Now you have a situation where a leading Spanish cyclist accuses a Spanish beef producer of disseminating beef contaminated with a muscle-building drug used to fatten cattle quickly. And in the middle, Spain’s doping authorities have to sort it all out.

So here’s where we stand. Contador, winner of the Tour de France, has been accused of using clenbuterol after trace amounts were found in his urine samples taken during last July’s Tour. Contador says he unknowingly ingested the drug by eating contaminated meat from a butcher in northern Spain.

The World Anti-doping Agency said after visiting the butcher and his slaughterhouse that it could find no evidence to support Contador’s claim.

So now Spain’s beef producers are calling for an investigation into Contador’s allegations.

Meanwhile, Luxembourg ace and our man Andy Schleck, the Tour’s runner-up who stands to take the 2010 yellow jersey away from Contador if the latter is found culpable, says he believes Contador is telling the truth and doesn’t want the crown sloppy seconds. Like Matt Damon in “Rounders,” he wants to win the Tour straight up — not “via a desk.” That’s why we love Andy.

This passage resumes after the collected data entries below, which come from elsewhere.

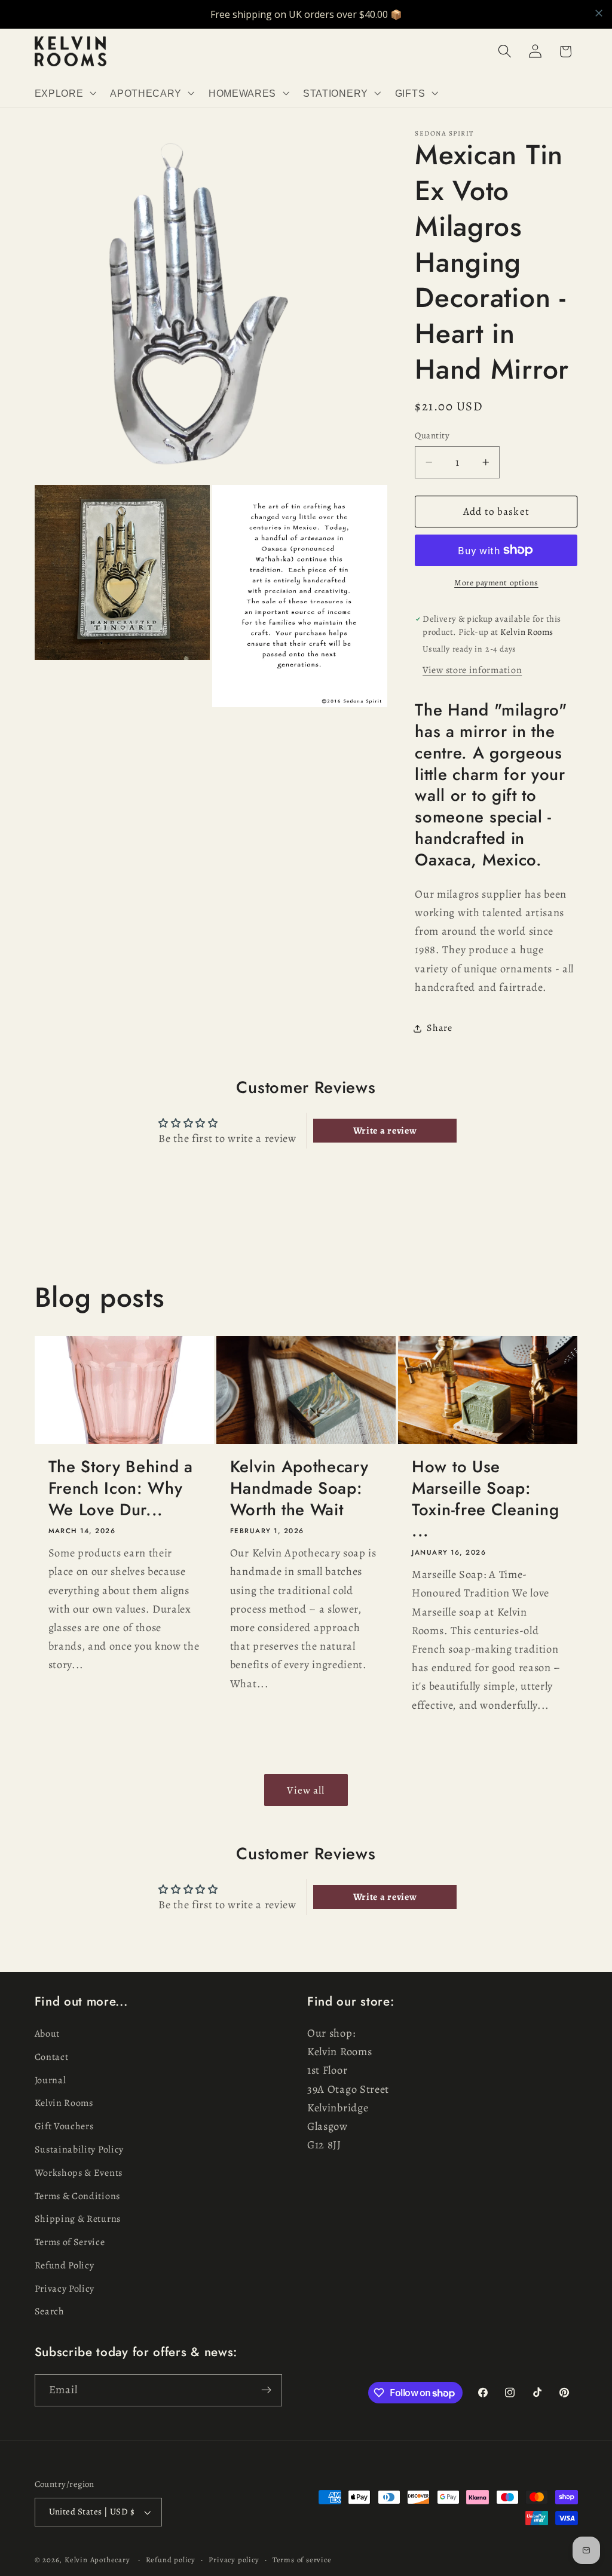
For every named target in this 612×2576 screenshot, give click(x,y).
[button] (64, 93)
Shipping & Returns (78, 2218)
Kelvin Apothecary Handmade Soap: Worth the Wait (299, 1488)
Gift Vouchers (64, 2126)
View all (306, 1790)
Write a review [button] (385, 1130)
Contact (52, 2057)
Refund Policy (64, 2265)
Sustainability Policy (79, 2149)
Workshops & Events (79, 2172)
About (47, 2033)
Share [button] (439, 1027)
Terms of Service (70, 2242)
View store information (472, 670)
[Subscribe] (266, 2390)
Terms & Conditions (77, 2196)
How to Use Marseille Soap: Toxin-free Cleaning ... (485, 1499)
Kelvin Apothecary (97, 2559)
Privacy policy (234, 2559)
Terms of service (302, 2559)
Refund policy (170, 2559)
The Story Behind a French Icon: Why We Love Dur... (120, 1488)
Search (50, 2311)
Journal (50, 2080)
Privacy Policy (65, 2288)
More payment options (496, 582)
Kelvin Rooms (64, 2103)
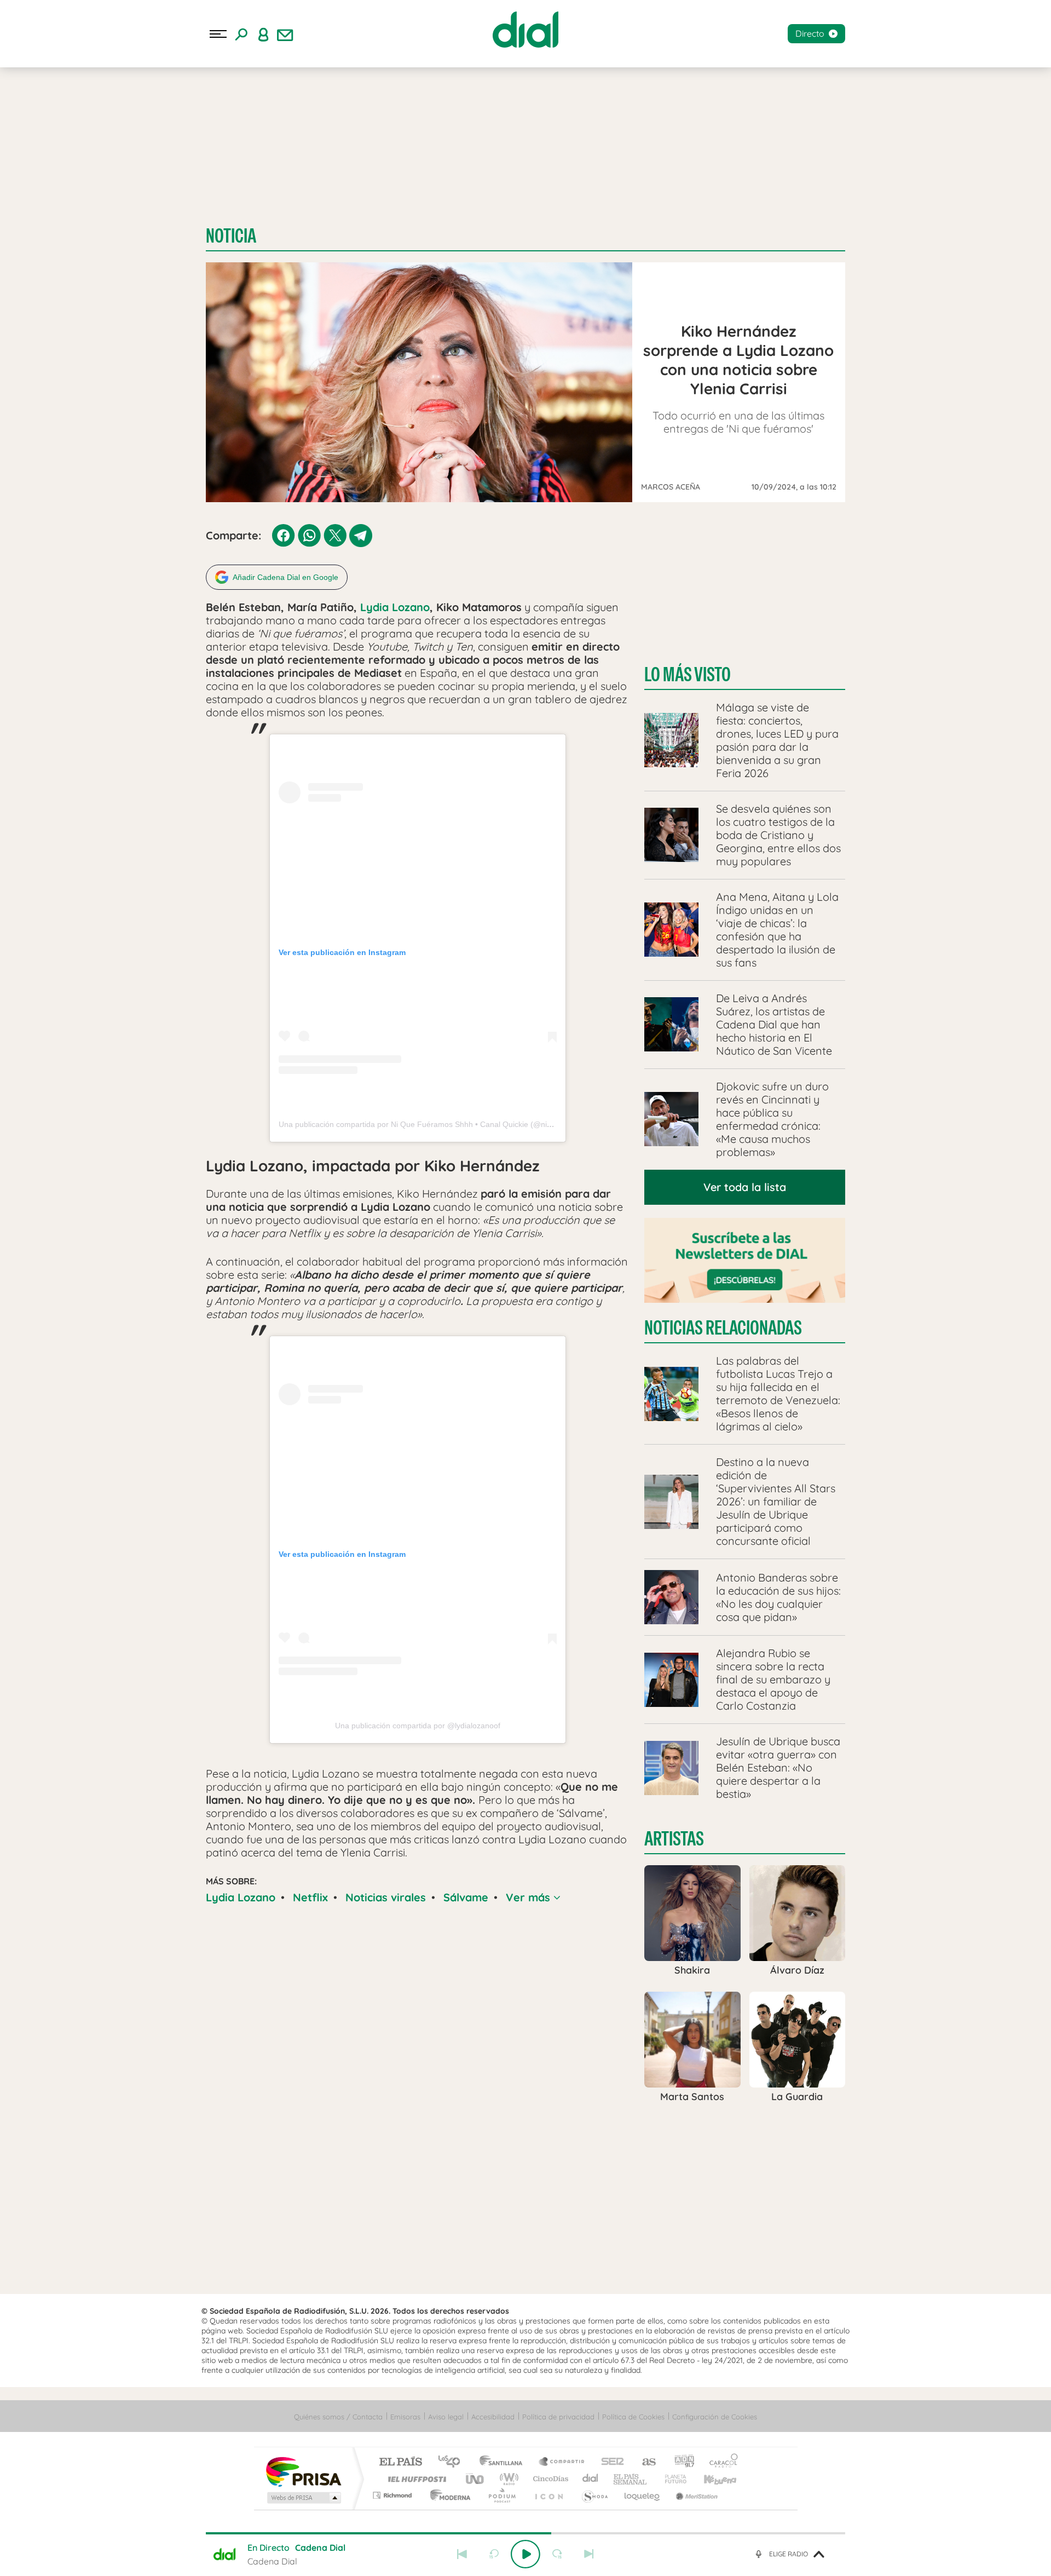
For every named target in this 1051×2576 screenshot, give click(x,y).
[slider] (525, 2533)
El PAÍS (400, 2462)
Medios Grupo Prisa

Armstrong Doping Investigation JRA — Just Rolling Along

American investigators were in France to review evidence in their grand jury investigation into allegations of systematic doping by the American champion Lance Armstrong.

A week ago the Americans met with French police at the headquarters of the international law enforcement agency Interpol, in Lyon. That meeting, according to sources cited by the AP, focused largely on a police investigation of medical equipment retrieved from a trash container during the 2009 Tour.